Interview no.: Oral History 0596
No. of pages: 85
Minutes: 400

Interview Sessions

William Van Benschoten
26-27 April 2004
Salk Institute for Biological Studies, La Jolla, California

Abstract of Interview

Kuo-Fen Lee was raised in Kaohsing, Taiwan where he (the youngest) and his four siblings helped his single mother run a restaurant. Lee had what he considers a normal childhood; in terms of parental expectations, all Lee's mother wanted was for her sons to attend university. Lee and his brothers all tutored other students throughout their childhood and so doing well on the national exams was not a great challenge for Lee. He attended the National Taiwan University and developed an interest in molecular biology after taking a virology course and working in plant virology. Lee then pursued a master's degree in molecular biology form National Yang-Ming Medical College where he researched cell-surface glycoprotein antigens in hepatoma. Wanting to continue his education, he decided to pursue his doctoral degree at the Baylor College of Medicine in Houston, Texas, which served as his first introduction to the experience of American culture. While at Baylor, he chose to research gene regulation using transgenic technology and steroid hormone peptides in Jeffrey M. Rosen's lab. Lee then moved to a postdoctoral position at the Whitehead Institute for Biological Research at the Massachusetts Institute of Technology in Cambridge, Massachusetts. He worked on crafting a genetic knockout mouse to study neural crest cell migration during development in the Rudolf Jaenisch lab and, while there, he published in Cell, Science, and Nature. After meeting Story C. Landis and Wylie Vale and attending a Gordon Research Conference on hormone action, Lee accepted a position at the Salk Institute for Biological Studies in La Jolla, California, focusing his research on neurobiological development, synapse function, and glial cell function. The interview concludes with a discussion of Lee's interest in comparing the histories of Chinese and Western science, his professional and academic duties, and his family. 

Education

Year Institution Degree Discipline
National Taiwan University Plant Pathology
National Yang-Ming Medical College MS Cancer Enzymology and Cell Differentiation
Baylor College of Medicine PhD Endocrinology

Professional Experience

Whitehead Institute, Massachusetts Institute of Technology

Postdoctoral Fellow

The Salk Institute for Biological Studies

Professor, Clayton Foundation Laboratories for Peptide Biology

Honors

Year(s) Award
1997 to 2001

Pew Scholars Program in the Biomedical Science Grant, Society for Neuroscience, and the American Society for Advancement of Science

Table of Contents

Early Years
1

Family background. Growing up in Taiwan. Parental expectations. Siblings. Religion. Educational system in Taiwan. Middle school in Kaohsiung, Taiwan. Interest in journalism. The political situation in Taiwan. The college entrance system in Taiwan. Attends the National Taiwan University.

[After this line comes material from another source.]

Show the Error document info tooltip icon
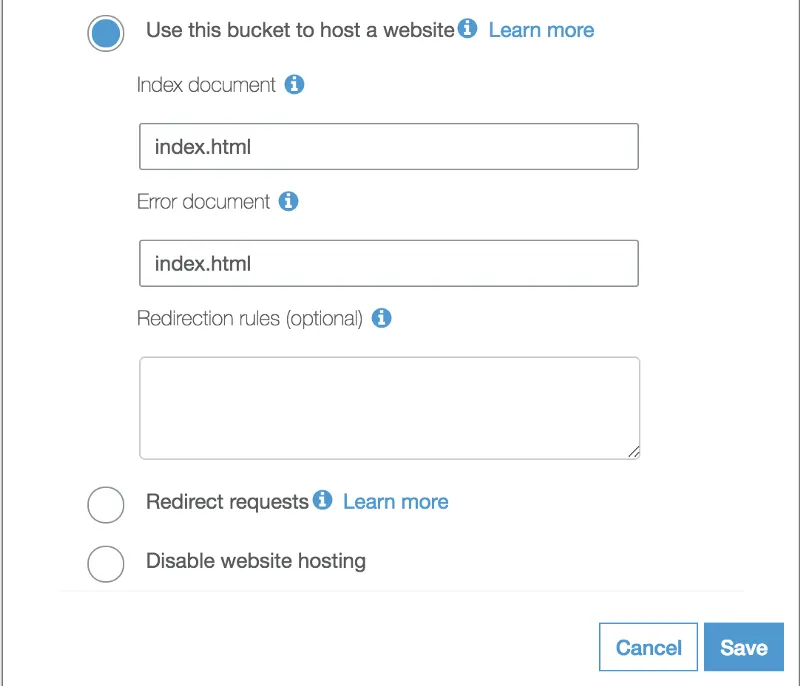Image resolution: width=800 pixels, height=686 pixels. [288, 202]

Undergraduate and Graduate Years
26

Becomes interested in molecular biology. Work in plant virology. Master's degree in molecular biology from National Yang-Ming Medical College. Thesis research on cell-surface glycoprotein antigens in hepatoma. Graduate school at Baylor College of Medicine. American culture. Jeffrey M. Rosen. Doctoralresearch in gene regulation using transgenic technology and steroid hormone peptides.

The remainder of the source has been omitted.